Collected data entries
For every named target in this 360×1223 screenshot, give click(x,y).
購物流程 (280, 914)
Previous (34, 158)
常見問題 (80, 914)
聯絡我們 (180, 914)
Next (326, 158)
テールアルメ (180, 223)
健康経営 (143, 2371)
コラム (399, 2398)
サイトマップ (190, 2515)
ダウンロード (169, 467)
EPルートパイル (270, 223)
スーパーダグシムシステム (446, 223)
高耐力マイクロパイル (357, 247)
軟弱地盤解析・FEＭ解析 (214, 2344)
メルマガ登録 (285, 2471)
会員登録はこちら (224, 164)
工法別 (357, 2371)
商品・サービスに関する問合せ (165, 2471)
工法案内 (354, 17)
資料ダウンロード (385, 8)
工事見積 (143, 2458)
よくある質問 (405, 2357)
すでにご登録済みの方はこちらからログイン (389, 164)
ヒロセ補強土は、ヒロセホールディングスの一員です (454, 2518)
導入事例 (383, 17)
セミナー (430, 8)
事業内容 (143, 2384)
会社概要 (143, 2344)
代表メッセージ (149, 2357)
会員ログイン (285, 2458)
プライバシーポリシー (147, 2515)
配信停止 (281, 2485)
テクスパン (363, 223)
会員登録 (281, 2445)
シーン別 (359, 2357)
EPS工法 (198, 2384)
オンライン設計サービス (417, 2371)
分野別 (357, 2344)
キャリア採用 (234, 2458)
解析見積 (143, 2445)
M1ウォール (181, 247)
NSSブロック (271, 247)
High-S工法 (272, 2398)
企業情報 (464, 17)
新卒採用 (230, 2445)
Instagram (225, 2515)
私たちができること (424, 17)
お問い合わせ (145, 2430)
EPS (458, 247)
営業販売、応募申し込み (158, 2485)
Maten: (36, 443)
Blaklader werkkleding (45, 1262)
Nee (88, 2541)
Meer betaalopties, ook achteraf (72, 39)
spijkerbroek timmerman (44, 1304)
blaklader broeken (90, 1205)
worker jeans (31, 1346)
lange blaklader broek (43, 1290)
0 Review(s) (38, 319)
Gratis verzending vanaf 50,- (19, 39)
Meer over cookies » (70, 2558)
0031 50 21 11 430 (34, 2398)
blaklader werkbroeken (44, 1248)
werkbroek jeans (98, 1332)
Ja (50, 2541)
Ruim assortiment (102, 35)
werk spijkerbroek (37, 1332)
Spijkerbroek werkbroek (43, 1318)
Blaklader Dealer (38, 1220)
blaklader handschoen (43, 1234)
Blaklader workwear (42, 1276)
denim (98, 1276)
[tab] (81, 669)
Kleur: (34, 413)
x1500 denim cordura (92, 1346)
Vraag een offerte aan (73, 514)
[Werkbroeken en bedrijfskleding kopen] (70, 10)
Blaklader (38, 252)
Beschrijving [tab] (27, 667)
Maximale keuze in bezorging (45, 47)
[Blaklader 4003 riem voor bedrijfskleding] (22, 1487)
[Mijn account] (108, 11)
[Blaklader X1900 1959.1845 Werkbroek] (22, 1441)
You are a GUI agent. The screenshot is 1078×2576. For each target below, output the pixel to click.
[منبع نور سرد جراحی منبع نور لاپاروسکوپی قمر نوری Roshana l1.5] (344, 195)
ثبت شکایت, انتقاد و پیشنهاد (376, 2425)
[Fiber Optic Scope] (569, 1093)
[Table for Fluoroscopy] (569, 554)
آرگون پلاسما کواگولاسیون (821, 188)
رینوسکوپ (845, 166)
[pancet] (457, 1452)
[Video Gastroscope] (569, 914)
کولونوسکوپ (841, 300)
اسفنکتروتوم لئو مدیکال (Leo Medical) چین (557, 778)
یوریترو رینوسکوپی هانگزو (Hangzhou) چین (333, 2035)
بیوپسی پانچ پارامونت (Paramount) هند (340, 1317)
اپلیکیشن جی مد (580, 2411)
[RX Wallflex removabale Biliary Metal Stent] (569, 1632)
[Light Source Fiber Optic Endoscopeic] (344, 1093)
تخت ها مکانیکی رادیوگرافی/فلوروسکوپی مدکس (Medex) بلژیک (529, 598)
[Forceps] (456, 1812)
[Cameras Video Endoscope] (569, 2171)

What the exercise asks
Using the data above, tally each line that has the string "Optic" and report only the sum.

Output of the task
2